Initiatives such as ISAX’s “mature entrepreneur” programme through their Ingenuity scheme are also bound to flourish. Ireland Smart Ageing Exchange is a network of businesses highlighting opportunities for over 50s, in several ways: for companies whose clients are the over 50s, but also for the over 50s themselves. With members and partners running the gamut from Nestlé and IBM to Dublin City Council, Enterprise Ireland and IDA Ireland, you can see how important players are taking the smart ageing economy very seriously – and we, businesses and citizens young and old, would do well to pay attention.

 

As we get ready for our own 100-year life, there are many steps we can take to make it pleasant and productive as late as possible.

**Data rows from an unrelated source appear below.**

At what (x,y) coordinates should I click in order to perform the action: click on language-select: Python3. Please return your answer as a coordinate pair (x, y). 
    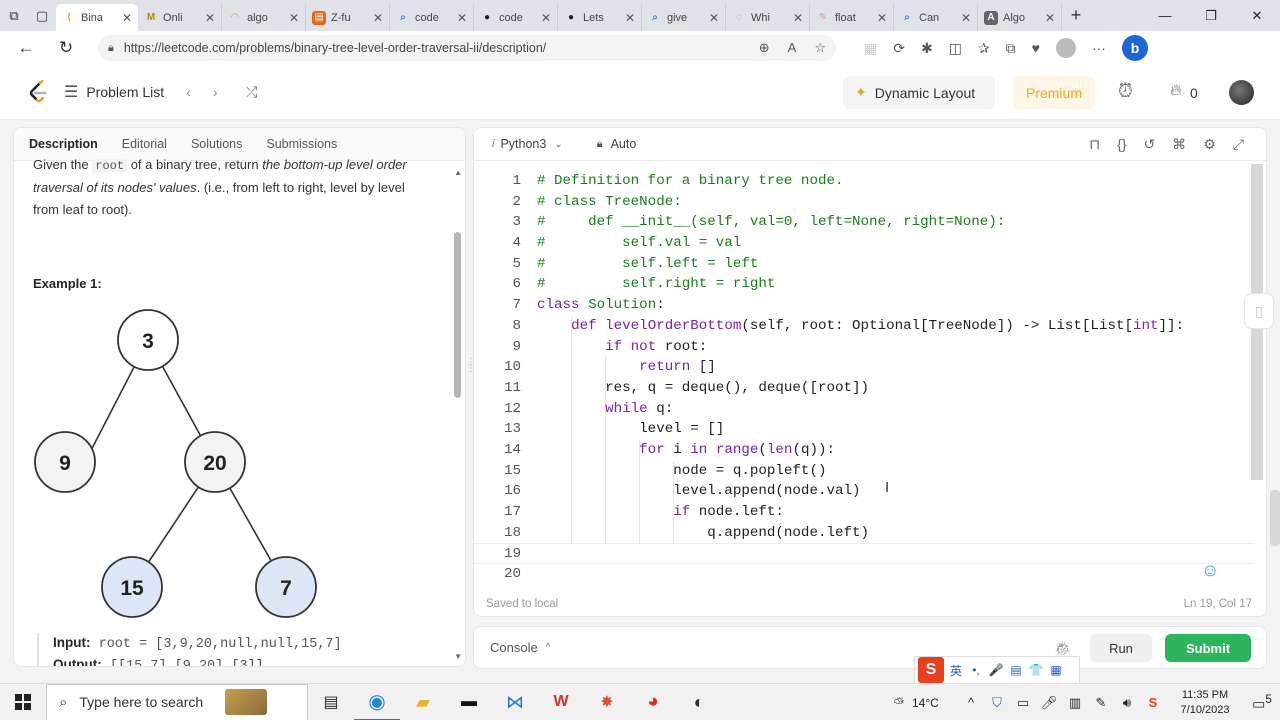
    Looking at the image, I should click on (523, 144).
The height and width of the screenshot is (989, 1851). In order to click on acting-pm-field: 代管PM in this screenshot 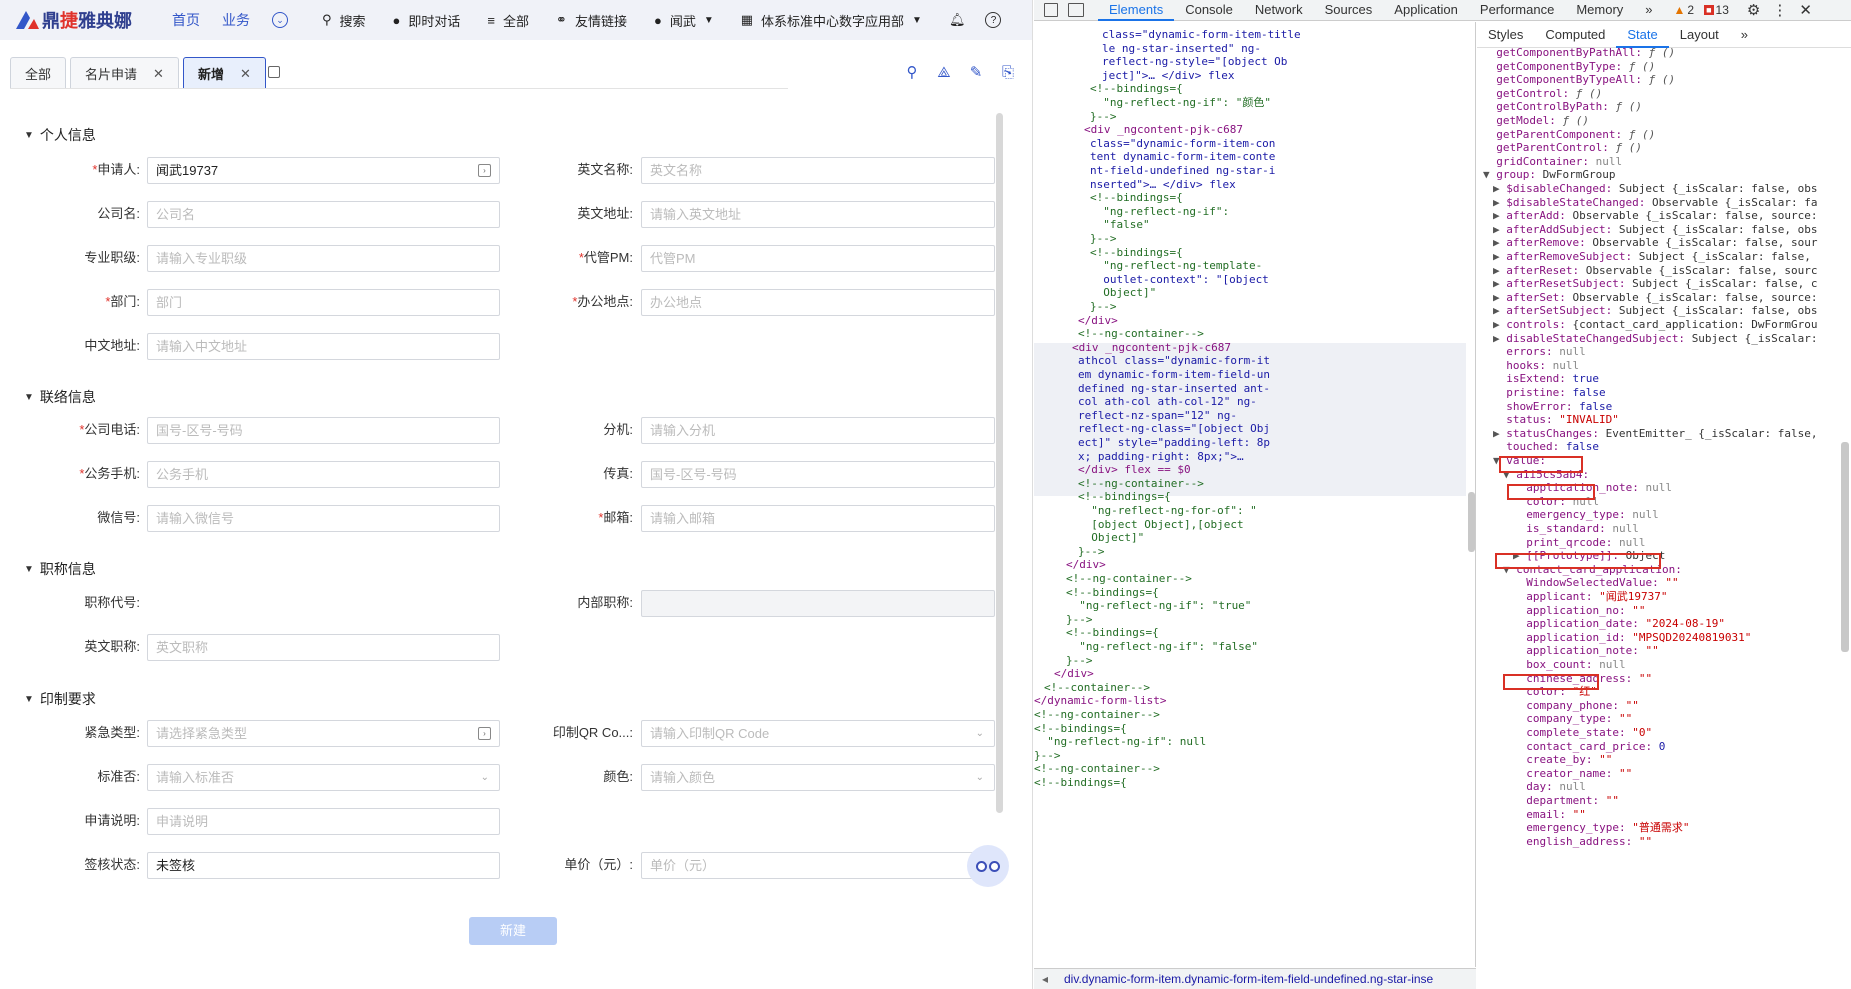, I will do `click(818, 258)`.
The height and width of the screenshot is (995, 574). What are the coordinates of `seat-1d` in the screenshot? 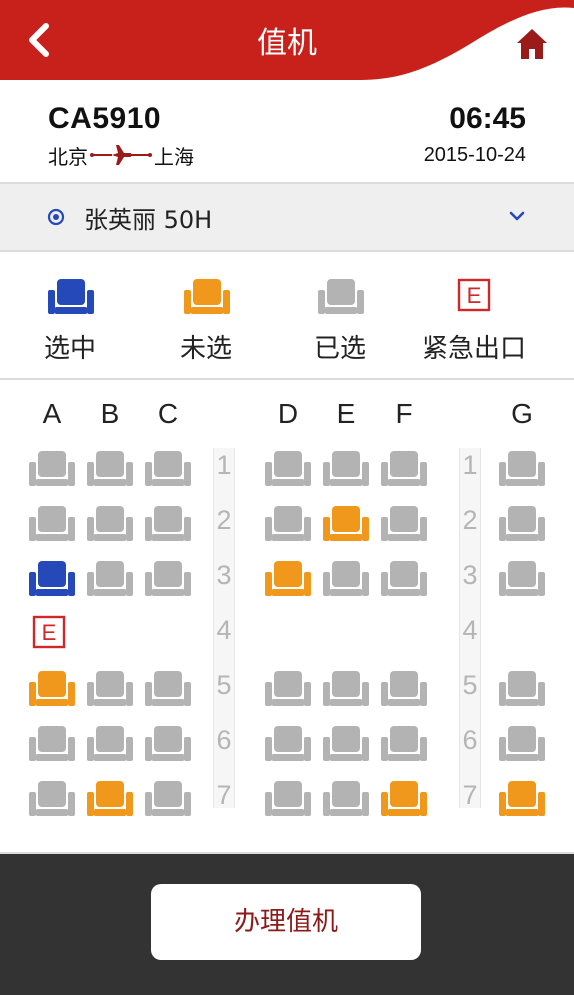 It's located at (288, 468).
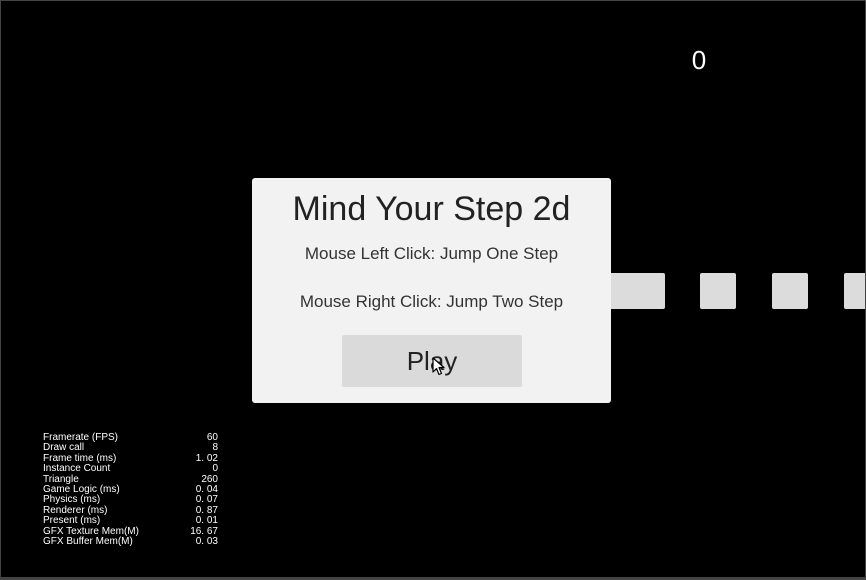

Ironically, we will need to do the kind of things that many people prefer to leave until later: eat healthy, exercise, research pension schemes and investments, career changes, etc. We will have to take care of the “boring” but ultimately essential things that will guarantee a better, more prosperous and comfortable old age.

Increasingly, older age will not be a quiet, passive period in which we reminisce about our younger, more energetic years – and this is another ageist stereotype that will need to go.

To finish on a quote that I love: “Never give up on a dream because of the time it will take; for the time will pass anyway.” – and it seems there will be plenty of it!